O evento é uma realização da Escola Superior da Magistratura de Mato Grosso (Esmagis-MT), da Escola Superior da Advocacia de Mato Grosso (ESA/OAB-MT), da Escola Superior da Advocacia Pública de Mato Grosso (Esap), da Secretaria de Estado da Fazenda de Mato Grosso (Sefaz) e da Faculdade de Direito da UFMT.
 
O debate que permeou a manhã contou com palestras do professor doutor Robson Maia Lins, que é advogado e professor coordenador na Pontifícia Universidade Católica de São Paulo (PUC/SP), e do professor doutor Edvaldo Brito, advogado e professor emérito na Faculdade Mackenzie e da Universidade Federal da Bahia (UFBA).
 
O desembargador Rodrigo Curvo enalteceu a competência dos palestrantes e a contribuição deles para todos os participantes do Congresso e para o campo do Direito Tributário em Mato Grosso. “É uma mesa de debate importante, que aborda a atuação do Supremo Tribunal Federal nas causas tributárias e as consequências das decisões da Suprema Corte nesse campo do Direito, que é o Direito Tributário, tão complexo e espinhoso. O professor doutor Robson Maia e o professor doutor Edvaldo Brito são expoentes do Direito Tributário brasileiro e contribuirão para toda a sociedade mato-grossense, os juristas do nosso estado e também os magistrados, que terão condições de compreender com mais profundidade essas questões. Somos muito gratos pelas lições que tivemos hoje”, disse.
 
De acordo com o professor Robson Maia Lins, toda matéria tributária, em função da Constituição federal ser extremamente detalhista, de certa forma tem repercussão geral. “O que nós analisamos hoje é: depois que chega no Supremo Tribunal Federal quatro, cinco, seis, dez, quinze anos depois do problema tributário ter acontecido, como é que deve se comportar o Supremo, caso seja favorável aos contribuintes? Anular o ato normativo e declarar sua nulidade absoluta e, portanto, tirar todos os efeitos do ordenamento ou, como vem fazendo mais recentemente e foi centro de crítica tanto de minha parte quanto do professor Edvaldo Brito, que é dizer o seguinte: o ato normativo era inconstitucional, mas a gente deixa no sistema porque já tem muito tempo e, daqui pra frente, ele não produz efeito, mas para o passado ele produz. Isso acaba criando um enriquecimento sem causa por parte do Estado e um empobrecimento sem causa por parte do contribuinte. Então essa foi a tônica da nossa discussão”, resumiu.
 
O debate entre os palestrantes também gerou algumas propostas para a atual situação do Direito Tributário brasileiro. “A gente acabou propondo algumas soluções como (não existe no Brasil ainda, mas existe em Portugal) que é o controle preventivo de Constitucionalidade. Quando se cria uma lei tributária que tem um problema visível, o próprio presidente da República mandar para o Supremo para que ele examine previamente antes de entrar em vigência e causar todo o problema. É uma forma da gente, de certa forma, ter mais segurança jurídica e menos litígio na área tributária”, defende o professor Robson Maia.
 
Em sua palestra, o professor doutor Edvaldo Brito fez uma defesa contundente do papel do Poder Judiciário em matéria tributária. Segundo ele, como guardião da Constituição federal e da supremacia da mesma, cabe ao Supremo Tribunal Federal (STF) garantir que a Carta Magna, como maior lei do país, não pode ser contestada por nenhuma norma menor do que ela. “Só o Supremo Tribunal pode dizer isso. Às vezes, ele desagrada aos ‘monarcas’. Eu digo monarcas os que estão no Parlamento fazendo leis ordinárias, no bom e no mau sentido da palavra, os que estão no Executivo fazendo o gerenciamento dessas leis ao bel prazer dos seus interesses pessoais.
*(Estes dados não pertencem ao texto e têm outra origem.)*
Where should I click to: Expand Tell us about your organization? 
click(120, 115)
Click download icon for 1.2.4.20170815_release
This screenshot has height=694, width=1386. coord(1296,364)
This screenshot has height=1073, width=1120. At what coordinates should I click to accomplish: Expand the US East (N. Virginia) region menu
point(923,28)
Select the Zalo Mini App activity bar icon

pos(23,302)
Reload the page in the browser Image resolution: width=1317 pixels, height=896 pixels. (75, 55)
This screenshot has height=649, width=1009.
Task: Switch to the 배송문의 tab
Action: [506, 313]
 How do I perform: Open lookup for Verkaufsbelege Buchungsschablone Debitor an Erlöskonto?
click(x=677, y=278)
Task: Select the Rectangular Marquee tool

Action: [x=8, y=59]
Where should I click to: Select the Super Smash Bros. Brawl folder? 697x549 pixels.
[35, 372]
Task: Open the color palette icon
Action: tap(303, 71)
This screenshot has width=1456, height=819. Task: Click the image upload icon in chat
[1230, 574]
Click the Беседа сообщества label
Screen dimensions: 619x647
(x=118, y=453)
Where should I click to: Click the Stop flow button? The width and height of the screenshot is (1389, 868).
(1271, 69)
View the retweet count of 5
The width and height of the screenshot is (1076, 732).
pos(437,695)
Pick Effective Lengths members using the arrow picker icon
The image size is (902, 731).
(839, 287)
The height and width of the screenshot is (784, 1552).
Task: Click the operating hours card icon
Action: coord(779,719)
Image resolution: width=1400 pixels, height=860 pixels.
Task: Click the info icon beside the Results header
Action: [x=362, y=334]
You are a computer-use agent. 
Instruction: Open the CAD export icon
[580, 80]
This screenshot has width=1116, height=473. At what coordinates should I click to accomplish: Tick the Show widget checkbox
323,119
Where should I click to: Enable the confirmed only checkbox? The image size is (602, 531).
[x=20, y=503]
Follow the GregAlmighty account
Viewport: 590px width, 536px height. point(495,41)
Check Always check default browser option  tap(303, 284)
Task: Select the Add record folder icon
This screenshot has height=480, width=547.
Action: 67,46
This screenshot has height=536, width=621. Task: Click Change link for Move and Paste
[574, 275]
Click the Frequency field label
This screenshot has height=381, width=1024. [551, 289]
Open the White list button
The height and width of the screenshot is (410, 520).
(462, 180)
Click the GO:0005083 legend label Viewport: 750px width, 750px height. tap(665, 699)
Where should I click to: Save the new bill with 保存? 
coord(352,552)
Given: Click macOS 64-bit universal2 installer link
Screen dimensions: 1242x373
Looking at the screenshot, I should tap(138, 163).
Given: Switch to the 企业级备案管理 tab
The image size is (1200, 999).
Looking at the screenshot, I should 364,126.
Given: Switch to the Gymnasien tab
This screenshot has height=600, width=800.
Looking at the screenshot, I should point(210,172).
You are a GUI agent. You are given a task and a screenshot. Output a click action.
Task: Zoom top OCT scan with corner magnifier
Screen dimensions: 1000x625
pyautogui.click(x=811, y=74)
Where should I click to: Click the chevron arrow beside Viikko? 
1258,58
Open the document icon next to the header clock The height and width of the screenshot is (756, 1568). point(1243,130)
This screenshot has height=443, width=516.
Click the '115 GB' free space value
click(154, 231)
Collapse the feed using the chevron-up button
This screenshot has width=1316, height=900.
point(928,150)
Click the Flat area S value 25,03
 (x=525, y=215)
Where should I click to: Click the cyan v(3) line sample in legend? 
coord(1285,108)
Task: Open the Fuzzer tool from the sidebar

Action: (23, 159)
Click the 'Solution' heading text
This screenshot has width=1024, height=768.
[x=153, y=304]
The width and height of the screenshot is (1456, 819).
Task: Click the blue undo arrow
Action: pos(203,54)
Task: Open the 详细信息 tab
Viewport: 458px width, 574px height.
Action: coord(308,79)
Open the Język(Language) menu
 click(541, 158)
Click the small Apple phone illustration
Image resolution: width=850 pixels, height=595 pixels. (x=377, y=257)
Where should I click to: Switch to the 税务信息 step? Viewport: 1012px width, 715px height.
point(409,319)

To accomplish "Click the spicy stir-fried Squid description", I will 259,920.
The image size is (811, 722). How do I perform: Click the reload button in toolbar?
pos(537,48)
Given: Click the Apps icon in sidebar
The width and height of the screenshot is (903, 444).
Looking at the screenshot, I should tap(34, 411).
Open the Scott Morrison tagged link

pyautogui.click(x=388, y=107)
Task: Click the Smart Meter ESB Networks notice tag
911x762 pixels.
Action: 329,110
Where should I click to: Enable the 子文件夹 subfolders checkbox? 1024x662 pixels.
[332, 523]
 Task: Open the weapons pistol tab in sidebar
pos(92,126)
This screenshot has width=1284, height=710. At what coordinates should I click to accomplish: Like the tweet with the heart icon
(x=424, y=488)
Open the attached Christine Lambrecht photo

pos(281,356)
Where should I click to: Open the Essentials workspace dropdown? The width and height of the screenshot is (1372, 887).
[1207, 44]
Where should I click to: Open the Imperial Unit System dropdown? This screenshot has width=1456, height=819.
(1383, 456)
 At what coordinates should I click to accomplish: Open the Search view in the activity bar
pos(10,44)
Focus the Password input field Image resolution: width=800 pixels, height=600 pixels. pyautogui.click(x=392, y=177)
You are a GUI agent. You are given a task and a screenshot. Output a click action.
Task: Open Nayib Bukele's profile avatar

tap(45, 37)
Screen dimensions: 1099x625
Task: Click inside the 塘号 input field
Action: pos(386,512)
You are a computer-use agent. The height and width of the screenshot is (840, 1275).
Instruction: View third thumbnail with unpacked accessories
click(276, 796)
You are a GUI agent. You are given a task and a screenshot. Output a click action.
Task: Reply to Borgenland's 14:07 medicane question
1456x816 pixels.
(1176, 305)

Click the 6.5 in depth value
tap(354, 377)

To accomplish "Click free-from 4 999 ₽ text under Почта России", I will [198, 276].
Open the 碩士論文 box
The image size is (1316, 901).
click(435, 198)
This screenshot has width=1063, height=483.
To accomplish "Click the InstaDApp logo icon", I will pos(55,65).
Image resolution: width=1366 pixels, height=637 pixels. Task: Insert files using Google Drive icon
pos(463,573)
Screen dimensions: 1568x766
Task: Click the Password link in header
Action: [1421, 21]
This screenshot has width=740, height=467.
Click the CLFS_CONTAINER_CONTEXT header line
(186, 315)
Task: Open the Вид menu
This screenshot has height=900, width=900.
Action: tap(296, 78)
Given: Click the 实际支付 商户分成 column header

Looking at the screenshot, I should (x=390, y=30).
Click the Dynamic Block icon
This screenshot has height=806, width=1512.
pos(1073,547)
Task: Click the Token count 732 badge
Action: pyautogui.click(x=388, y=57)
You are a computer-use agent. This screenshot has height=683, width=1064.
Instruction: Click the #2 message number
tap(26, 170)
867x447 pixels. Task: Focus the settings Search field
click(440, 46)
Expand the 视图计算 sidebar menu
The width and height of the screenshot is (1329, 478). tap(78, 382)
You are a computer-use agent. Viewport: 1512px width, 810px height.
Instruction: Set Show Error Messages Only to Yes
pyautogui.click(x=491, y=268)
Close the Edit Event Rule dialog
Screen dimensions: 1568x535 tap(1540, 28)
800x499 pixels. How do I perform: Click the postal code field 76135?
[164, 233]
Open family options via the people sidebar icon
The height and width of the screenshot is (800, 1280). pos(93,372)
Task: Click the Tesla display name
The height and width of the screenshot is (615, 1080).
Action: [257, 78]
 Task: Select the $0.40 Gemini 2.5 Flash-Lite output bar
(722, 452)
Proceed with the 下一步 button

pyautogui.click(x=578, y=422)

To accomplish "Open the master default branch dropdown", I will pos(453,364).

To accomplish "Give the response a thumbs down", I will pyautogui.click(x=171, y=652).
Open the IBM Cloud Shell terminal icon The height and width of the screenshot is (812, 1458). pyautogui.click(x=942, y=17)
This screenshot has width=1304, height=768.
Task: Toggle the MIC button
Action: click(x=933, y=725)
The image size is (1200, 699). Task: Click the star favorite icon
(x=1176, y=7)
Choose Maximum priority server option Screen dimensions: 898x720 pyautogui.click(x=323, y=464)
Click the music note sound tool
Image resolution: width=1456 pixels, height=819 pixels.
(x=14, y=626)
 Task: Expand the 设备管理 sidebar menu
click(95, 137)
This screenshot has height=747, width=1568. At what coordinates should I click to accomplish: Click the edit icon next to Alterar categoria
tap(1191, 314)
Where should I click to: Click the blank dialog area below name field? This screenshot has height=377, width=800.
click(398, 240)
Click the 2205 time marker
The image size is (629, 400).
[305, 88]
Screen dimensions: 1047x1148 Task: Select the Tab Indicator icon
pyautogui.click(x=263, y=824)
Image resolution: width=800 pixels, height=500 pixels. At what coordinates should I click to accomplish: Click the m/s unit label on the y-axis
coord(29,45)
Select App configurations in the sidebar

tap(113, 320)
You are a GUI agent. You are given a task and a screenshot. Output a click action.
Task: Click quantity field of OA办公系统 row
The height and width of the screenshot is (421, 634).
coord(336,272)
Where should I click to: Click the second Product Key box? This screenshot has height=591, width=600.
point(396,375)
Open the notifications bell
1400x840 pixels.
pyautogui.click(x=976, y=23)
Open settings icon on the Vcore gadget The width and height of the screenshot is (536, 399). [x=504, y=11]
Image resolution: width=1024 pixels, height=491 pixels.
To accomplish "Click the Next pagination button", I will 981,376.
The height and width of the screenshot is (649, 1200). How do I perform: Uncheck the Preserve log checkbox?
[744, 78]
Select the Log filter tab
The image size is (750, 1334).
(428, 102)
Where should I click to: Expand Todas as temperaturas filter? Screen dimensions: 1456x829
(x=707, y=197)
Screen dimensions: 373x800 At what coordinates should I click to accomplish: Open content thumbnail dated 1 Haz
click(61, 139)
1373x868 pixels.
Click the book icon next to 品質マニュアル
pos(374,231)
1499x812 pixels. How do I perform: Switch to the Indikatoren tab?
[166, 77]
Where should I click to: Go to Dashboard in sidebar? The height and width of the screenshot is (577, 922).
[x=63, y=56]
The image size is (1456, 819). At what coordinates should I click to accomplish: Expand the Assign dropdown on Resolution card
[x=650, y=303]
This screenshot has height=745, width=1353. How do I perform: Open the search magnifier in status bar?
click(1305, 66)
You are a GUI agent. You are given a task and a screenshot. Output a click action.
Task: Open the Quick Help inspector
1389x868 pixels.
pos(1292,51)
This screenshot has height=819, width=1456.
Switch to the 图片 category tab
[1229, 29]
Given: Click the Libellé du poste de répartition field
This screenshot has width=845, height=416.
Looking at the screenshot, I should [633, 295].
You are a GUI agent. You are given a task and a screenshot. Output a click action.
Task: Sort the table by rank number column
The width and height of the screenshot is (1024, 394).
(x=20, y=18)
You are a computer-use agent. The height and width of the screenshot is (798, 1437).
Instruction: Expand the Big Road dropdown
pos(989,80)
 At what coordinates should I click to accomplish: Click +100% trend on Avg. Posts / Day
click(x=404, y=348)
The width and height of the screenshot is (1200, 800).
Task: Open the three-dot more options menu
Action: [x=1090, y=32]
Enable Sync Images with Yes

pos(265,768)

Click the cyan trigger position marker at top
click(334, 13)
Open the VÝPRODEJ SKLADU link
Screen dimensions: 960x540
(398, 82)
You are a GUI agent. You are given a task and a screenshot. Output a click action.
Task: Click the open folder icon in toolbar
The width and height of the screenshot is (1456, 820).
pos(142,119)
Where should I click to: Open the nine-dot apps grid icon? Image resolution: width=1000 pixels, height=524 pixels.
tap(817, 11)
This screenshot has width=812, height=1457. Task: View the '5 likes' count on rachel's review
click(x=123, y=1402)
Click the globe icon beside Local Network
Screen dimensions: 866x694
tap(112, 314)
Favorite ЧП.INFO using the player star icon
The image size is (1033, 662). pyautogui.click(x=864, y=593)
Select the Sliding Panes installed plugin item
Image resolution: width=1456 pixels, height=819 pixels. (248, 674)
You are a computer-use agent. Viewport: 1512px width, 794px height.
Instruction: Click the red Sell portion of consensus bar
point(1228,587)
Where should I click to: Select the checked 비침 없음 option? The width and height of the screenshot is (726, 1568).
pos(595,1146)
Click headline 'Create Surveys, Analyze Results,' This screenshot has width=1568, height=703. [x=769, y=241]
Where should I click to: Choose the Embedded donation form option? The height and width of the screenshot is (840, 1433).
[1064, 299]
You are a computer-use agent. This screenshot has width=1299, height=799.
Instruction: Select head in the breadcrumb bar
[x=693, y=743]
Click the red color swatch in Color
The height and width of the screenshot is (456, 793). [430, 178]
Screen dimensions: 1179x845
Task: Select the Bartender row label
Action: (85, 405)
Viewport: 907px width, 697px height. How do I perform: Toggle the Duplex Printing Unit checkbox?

Então, a Justiça foi feita para isso. Quem abrir o antigo testamento vai ver a importância que os juízes têm desde lá”, asseverou.
 
Edvaldo Brito afirmou ainda que sem Justiça, uma sociedade não pode ser civilizada, mas tão somente presidida pela barbárie, criticando com veemência o emaranhado de leis e demais ordenamentos jurídicos inconstitucionais que permeiam o sistema tributário brasileiro. “O que nós dissemos aqui é que são leis mesmo ordinárias, leis que não valem nada, leis de conteúdo safado, que são feitas no interesse do grupo que está elaborando. Fala aqui o legislador porque eu também sou vereador da capital do Estado da Bahia, há três legislaturas, e sei como é feita uma lei. Daí eu lembrei a frase: ‘Quem souber como são feitas as leis e as salsichas, não se aproxima de nenhuma das coisas’. As salsichas são feitas de coisas que até Deus duvida! E as leis também. Então, eu preciso ter um juiz para ele dizer”, explanou.
 
Participante do II Coongresso Mato-grossense de direito Tributário, o juiz Luis Felipe Lara de Souza, titular da 4ª Vara Cível de Lucas do Rio Verde, disse que saiu inspirado da mesa de debates. “Eu digo que foi inspiradora porque o professor palestrante nos convidou a visitar o que de fato é a Constituição e os seus ensinamentos. Quando ele diz do primado da Constituição, é pra dizer e repetir que apenas a Constituição é que dita as regras, os princípios que devem ser seguidos por toda comunidade jurídica. Não é um governo de ocasião, não é uma ideologia política, não é uma ideia passageira. O que deve sempre nortear os destinos de uma nação, de um povo, é a sua obra maior, que é a Constituição”, comenta.
 
A assessora no gabinete do desembargador Luiz Octávio Oliveira Saboia Ribeiro, Loiva Bischoff, disse que as palestras geraram várias reflexões. “Fez refletir sobre os reflexos das decisões do Supremo, principalmente a reverberação das decisões, que têm que ser igualitárias à ‘Maria’ e às grandes empresas. E o Estado, que é o grande interessado também nas decisões judiciais, não deve ser o principal interessado. O interessado é o povo porque o Supremo está aí para garantir a Constituição e o reflexo que isso dá ao cidadão, à população”, avalia.
 
Loiva afirma ainda que saiu inspirada pela contundência do professor Edvaldo Brito e elogiou o evento, que irá contribuir com o trabalho de todos os operadores do Direito Tributário. “Me chamou atenção, em particular, a palestra do professor Edvaldo, a capacidade dele, o intelectual, na idade dele, é um exemplo a ser seguido por todos nós a estudar sempre, a aprender sempre. As duas palestras foram muito interessantes, abrem a mente da gente, como assessor, sobre o que vem, sobre os reflexos das decisões judiciais. A reforma tributária vai acabar com vários impostos, vai trazer uma coisa mais unificada e a gente ainda está vendo esta reforma que está saindo dessa reforma e a aplicação dessa reforma tributária. Esse congresso é vital para nós assessores, juízes, advogados porque vai mostrar como vai funcionar, vai nos dar uma direção”, disse.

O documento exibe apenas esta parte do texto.